On Nov. 21, ICC locked out the 24 cable workers who make up OVILU because they wouldn't sign with the USW. ICC and USW officials contend that their's is a "closed shop" that doesn't allow another union to represent workers who perform similar duties. Redfield said the company's position is "consistent" with the judges order.

"We are abiding by the court's order in this matter," Redfield said. "For some reason, OVILU, through Terrence Nelson (OVILU's president), has apparently refused to acknowledge or accept this court order."

Redfield added that the company's position is that accretion has occurred and that OVILU "no longer exists and the OVILU members are now Steelworkers members."

While Moore's ruling says OVILU members will only be affected by the Vitelco-ICC contract "when they are accreted" into the USW, a National Labor Relations Board administrative law judge ruled in September that the operative date to determine accretion was Aug. 30, 1999. That was the date the USW demanded to be placed on the ballot with OVILU when the cable employees voted for their representation. In September 1999, the cable workers unanimously chose OVILU.

"The evidence shows that as of Aug. 30, 1999, the St. Croix Cable employees were not an accretion to the Vitelco bargaining unit," NLRB Administrative Law Judge Richard Miserendino wrote in his September ruling that ICC had violated fair labor laws regarding previous actions against OVILU.

Miserendino added that OVILU members were totally separate from Vitelco USW members both in their physical location and job functions. He also said the cross-training of ICC subsidiary employees, including cable workers, would not begin until after Oct. 1, 1999.

"There is no evidence that the operations of Vitelco and St. Croix Cable were integrated," he said.

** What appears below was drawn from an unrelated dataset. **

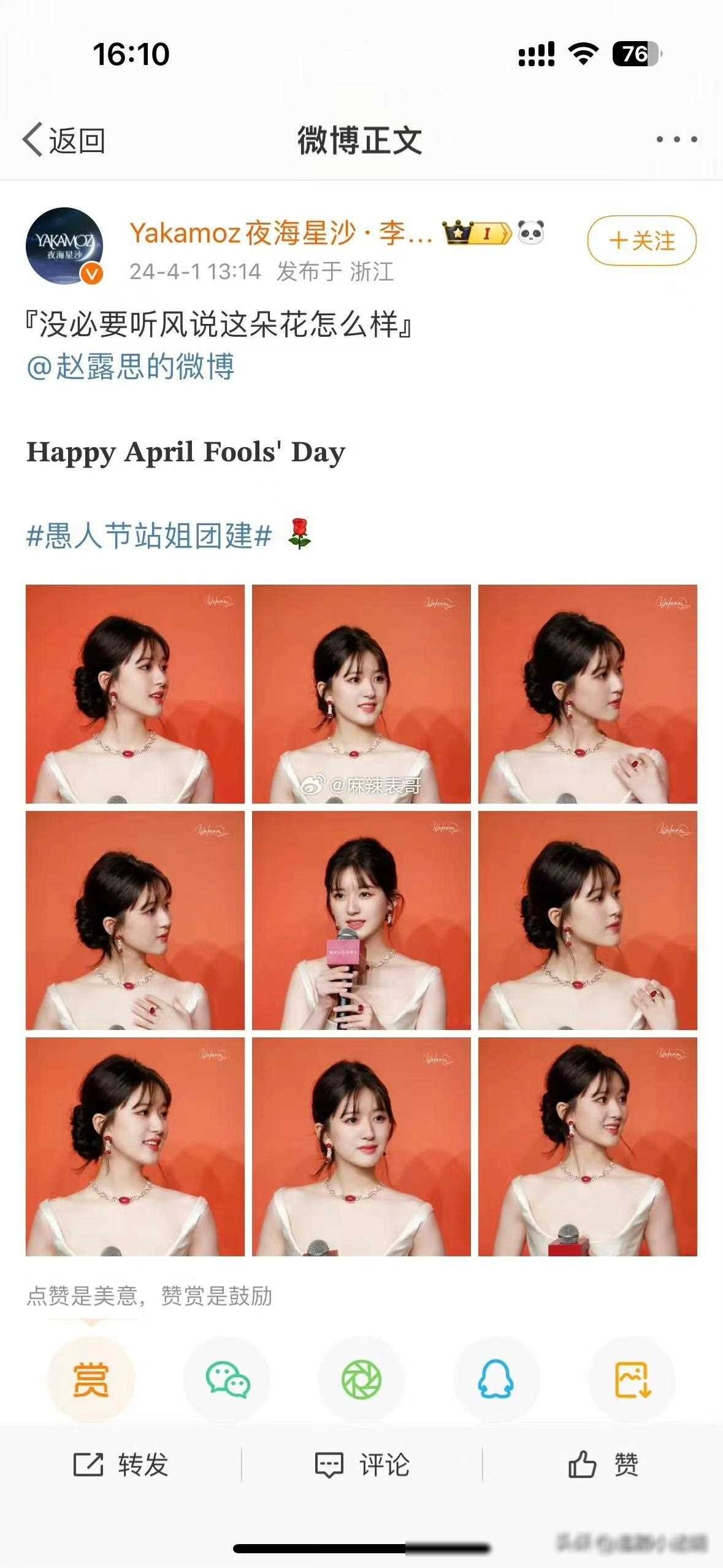
Task: Follow the account with +关注 button
Action: (641, 240)
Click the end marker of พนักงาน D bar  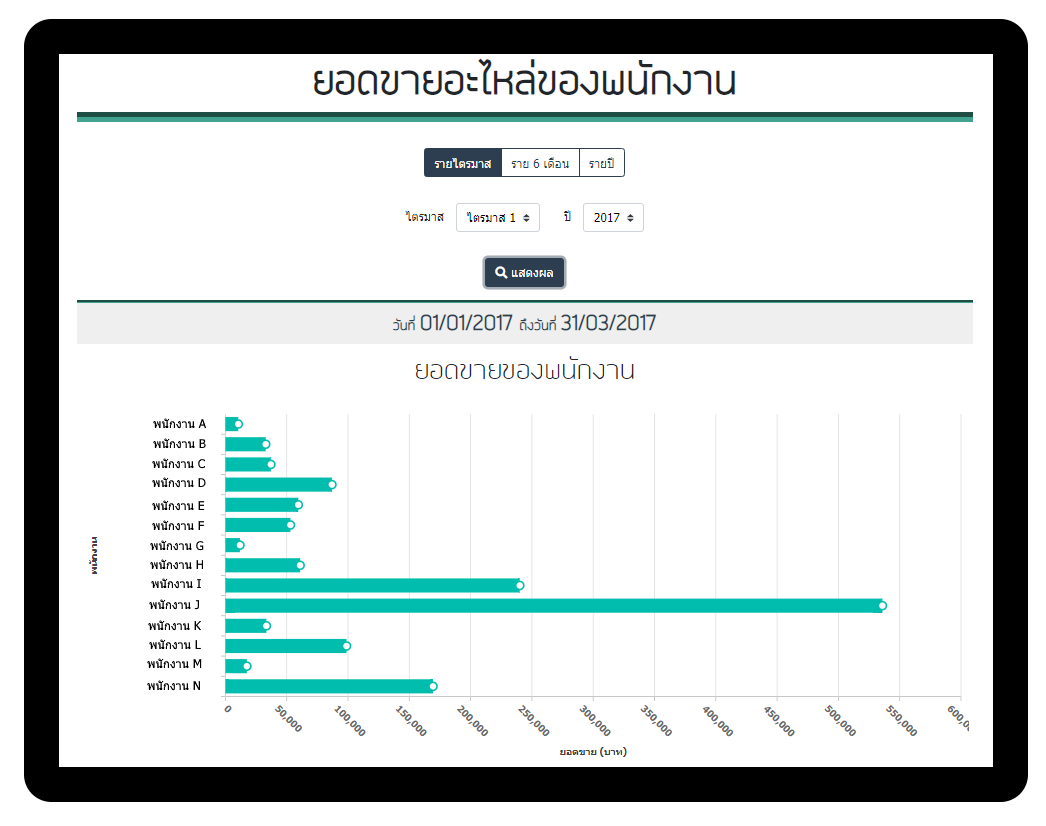click(332, 485)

"When viewed as whole, the evidence shows that (ICC's) accretion argument is based, not on facts that existed on Aug. 30, 1999, or any time soon afterwards, but on a prospective view of how it anticipates things will be after the training is completed, after the job functions are merged, and after St. Croix Cable bargaining unit employees are moved to a new facility."

Miserendino also said that even if the consolidation into a central location did occur, "a finding of accretion would not be appropriate because an accretion assumes that the functions and classifications of the transferred employees will remain essentially unchanged."

He said the consolidation of job functions would create a new job for the cable workers so that they could also perform telephone, cellular and all other communications functions.

"Thus, I find that the St. Croix Cable bargaining unit's employees are not an accretion to the Vitelco bargaining unit," Miserendino wrote.

Redfield, meanwhile, said the only other option, other than the company's position that accretion has occurred, is for an election where all USW and OVILU workers vote to determine representation.

On Monday, OVILU filled unfair labor practice charges against ICC for locking out the cable employees. Redfield said OVILU apparently did so to avoid accretion or an election.

"Clearly, OVILU and Terrence Nelson have the right to file whatever charges they would like to file with the NLRB. The company will respond to those unfair labor practice charges in due course," Redfield said.

Nelson couldn't be reached for comment Tuesday night to confirm reports that some OVILU members had signed with the USW.

But in an interview on WSTX radio earlier in the day he said OVILU is waiting on a final decision by the NLRB board of directors.

"We are going to take our position and the law will be determined by the NLRB," he said.

In the meantime, he said OVILU members are willing to sit down at the negotiating table with ICC.

"We want to get the employees back to work as soon as possible," he said.